Cloud Runでservice-accountのkeyを設置する方法

背景

vertexのapiを使う際に、ローカル環境では、GOOGLE_APPLICATION_CREDENTIALSの環境変数に、サービスアカウントのjsonファイルのパスを設定していた。

cloud runでデプロイするときに、これはどうするのだろう？と気になったので、調査して実装してみました。

結論

Secret Managerにjsonファイルを登録し、cloud runのボリュームマウントをする。

詳しい設定のやり方

1. まず、Secrete Managerにjsonファイルを登録します。

https://cloud.google.com/security/products/secret-manager?hl=ja

「シークレットを作成」-> ファイルをアップロードでjsonファイルをアップロードする

2. cloud runにて、ボリュームマウントする。

「ボリューム」タブを開く->「ボリュームタイプ」で"シークレット"を選択。
シークレットを１で登録したものを選択。

3. 環境変数でマウントしたパスを設定

「コンテナ」タブの中の「ボリュームマウント」タブを開き、2のボリュームをマウントする。その際、パスを設定する。
例）/secret/xxxxxxx

4. 環境変数でパスを指定。

「コンテナ」タブの中の「変数とシークレット」タブを開く。
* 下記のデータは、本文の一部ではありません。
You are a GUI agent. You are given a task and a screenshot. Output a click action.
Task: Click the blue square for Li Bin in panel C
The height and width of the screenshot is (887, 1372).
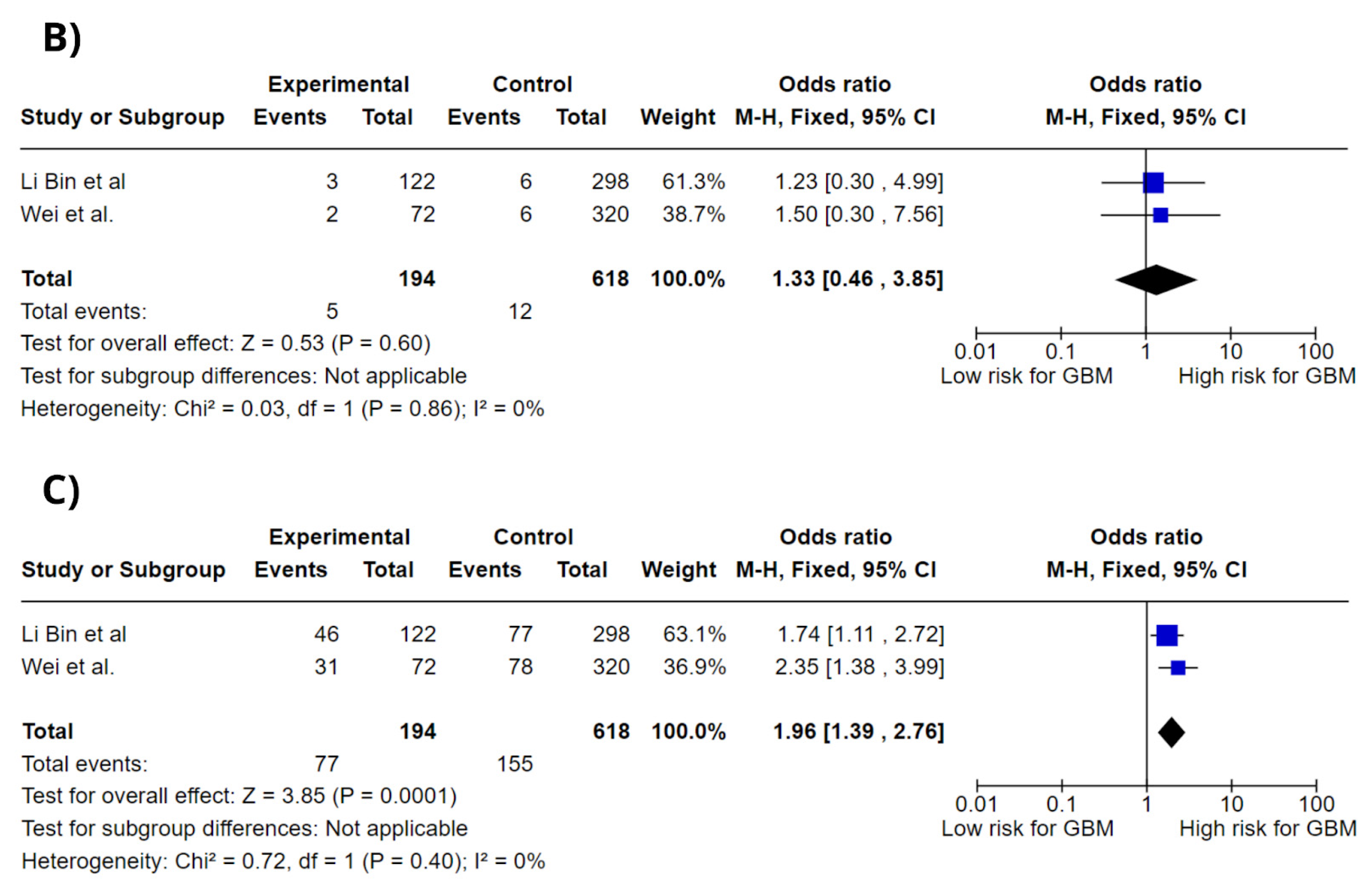pyautogui.click(x=1167, y=635)
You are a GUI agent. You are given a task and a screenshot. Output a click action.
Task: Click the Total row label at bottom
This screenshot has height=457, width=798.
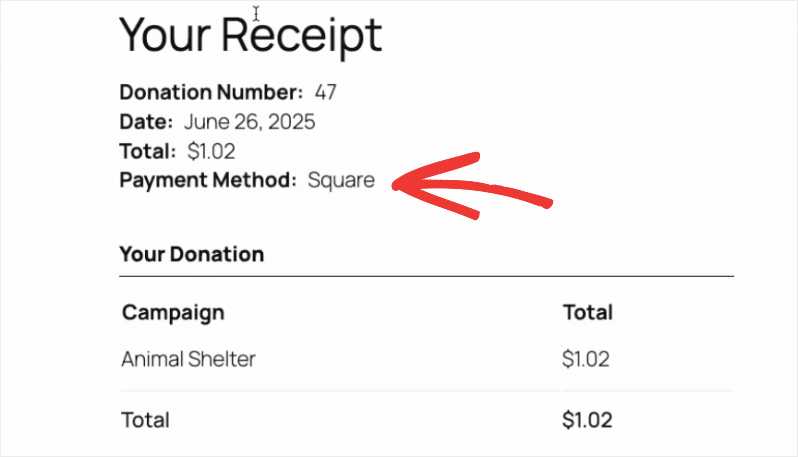(x=146, y=420)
以下のkey:valueを設定する。
例）
GOOGLE_APPLICATION_CREDENTIALS: /secret/xxxxxxx

注意点

設定するときに、cloud runを実行しているサービスアカウントに、[Secret Manager Secret Accessor]の権限をつけるように言われたので、こちらの設定もすると、コンテナからシークレットへアクセスできるようになります。